Я ожидал всего, что угодно, но только не того живого интереса, который вдруг совершенно преобразил профессора. Глаза его загорелись, ледяная вежливость слетела, как не было, и передо мной предстал обаятельный, милый человек. Попросил зайти к нему дня через три.
Всевышний ведает, как я томился, ожидая знакового часа. Я был почти убежден, что мой диплом – уже готовая диссертация, и мне хотелось узнать ее уязвимые места.
И вот настал тот памятный четверг сентября 1969 года от Рождества Христова. Иллерицкий встретил меня с прежней леденящей улыбкой, предложил сесть и начал медленно листать страницы моего труда.
Боже, Боже мой! Вся работа была исчеркана красным карандашом! Я похолодел и стал слушать.
– Вам оказали медвежью услугу, удостоив работу серебряной медали! – без обиняков заявил профессор, пригвоздив меня к стулу, и продолжал, ровно, безжалостно, ни разу не запнувшись: – Да, вы поработали в архивах. Ну и что?! Истории западничества не знаете! Надо потрудиться изучить историю либерализма на Западе. Это первое. Второе – проследить возникновение и развитие идей западничества в России с семнадцатого столетия до двадцатого. Третье – не надо оглуплять современную буржуазную историографию, где есть немало выдающихся трудов. Четвертое – связь между интересами российского торгово-промышленного сословия и либералами у вас получилась механической. И наконец, замечания и статьи Ленина о ранних либералах вы, что называется, «проглотили», а не изучили.
Не помню, что он еще говорил, но я, к удивлению своему, успокоился.
Когда он закончил, я встал и с воодушевлением поблагодарил. Иллерицкий тоже встал и, не скрывая недоумения, смотрел на меня во все глаза.

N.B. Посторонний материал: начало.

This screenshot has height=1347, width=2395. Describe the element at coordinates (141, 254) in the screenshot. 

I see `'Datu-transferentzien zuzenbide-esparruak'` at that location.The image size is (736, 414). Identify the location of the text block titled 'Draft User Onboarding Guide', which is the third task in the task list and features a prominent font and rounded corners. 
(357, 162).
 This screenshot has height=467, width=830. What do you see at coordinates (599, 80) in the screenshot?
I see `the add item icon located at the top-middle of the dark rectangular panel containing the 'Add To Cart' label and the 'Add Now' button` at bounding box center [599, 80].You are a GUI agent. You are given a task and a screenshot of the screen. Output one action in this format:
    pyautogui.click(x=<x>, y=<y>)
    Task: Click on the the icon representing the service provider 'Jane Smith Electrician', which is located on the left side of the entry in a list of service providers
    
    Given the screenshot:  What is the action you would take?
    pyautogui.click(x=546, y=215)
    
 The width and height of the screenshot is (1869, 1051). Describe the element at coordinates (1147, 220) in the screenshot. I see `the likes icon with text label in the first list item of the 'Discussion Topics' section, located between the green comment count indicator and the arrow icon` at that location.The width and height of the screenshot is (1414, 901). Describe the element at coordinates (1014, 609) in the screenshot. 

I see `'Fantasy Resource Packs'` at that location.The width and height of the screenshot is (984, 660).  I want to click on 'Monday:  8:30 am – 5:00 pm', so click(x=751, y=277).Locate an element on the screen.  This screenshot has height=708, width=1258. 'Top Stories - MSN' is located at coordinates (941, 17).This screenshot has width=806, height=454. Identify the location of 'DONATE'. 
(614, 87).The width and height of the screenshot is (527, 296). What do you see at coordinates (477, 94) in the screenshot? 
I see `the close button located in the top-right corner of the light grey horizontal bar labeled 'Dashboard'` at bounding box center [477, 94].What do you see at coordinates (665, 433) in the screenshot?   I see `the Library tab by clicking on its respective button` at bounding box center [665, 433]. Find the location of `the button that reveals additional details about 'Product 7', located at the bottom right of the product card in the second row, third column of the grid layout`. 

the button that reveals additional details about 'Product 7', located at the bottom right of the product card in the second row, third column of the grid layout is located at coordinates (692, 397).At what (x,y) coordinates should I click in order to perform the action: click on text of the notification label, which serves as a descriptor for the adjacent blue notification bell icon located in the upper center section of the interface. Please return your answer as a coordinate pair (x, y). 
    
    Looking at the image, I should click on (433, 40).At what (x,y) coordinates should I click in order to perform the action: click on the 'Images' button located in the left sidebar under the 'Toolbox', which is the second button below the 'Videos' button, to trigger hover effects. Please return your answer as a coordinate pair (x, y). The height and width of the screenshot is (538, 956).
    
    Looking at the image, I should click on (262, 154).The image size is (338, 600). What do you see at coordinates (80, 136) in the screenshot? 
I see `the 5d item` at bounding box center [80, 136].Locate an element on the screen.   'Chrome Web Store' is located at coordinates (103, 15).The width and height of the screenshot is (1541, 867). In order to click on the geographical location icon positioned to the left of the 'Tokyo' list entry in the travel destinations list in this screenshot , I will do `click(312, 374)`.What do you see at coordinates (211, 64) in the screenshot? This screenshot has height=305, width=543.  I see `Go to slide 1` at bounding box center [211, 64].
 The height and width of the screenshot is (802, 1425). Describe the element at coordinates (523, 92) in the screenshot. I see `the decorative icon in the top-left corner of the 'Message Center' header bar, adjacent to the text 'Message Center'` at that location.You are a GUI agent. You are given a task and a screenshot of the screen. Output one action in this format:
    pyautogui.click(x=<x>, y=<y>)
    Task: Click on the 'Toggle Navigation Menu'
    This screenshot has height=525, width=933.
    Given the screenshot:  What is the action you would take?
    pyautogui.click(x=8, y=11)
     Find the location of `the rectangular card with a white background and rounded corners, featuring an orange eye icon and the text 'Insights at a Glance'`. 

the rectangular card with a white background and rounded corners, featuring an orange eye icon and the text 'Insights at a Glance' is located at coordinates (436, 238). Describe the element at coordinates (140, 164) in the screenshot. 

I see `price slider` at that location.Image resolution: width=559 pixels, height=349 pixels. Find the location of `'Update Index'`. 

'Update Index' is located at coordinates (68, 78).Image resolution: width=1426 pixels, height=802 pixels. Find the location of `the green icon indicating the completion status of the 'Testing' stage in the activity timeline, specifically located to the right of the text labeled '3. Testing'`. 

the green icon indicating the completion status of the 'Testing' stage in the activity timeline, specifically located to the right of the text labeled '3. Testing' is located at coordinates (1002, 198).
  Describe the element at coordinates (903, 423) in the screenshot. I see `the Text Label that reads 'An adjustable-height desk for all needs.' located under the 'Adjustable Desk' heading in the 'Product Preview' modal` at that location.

– Спасибо, – стараясь говорить так же спокойно и ровно, как он, произнес я. – Вы серьезно подошли к моей работе и прочитали ее от корки до корки. Воронежские рецензенты отнеслись ко мне, как к студенту, – и только. Вы вели со мной диалог как с историком.
В довершение всего я попросил разрешения приехать к нему через два-три года. Он не возражал, и на этом мы расстались.
Победам поражение
За первый год аспирантуры я успел только сдать кандидатский минимум. Работа в школе закрыла мне дорогу в московские и ленинградские архивы.
Моим научным руководителем кафедра назначила Лазаря Борисовича, и я каждую пятницу, с пяти до семи вечера, общался с ним в его доме, консультировался и даже спорил.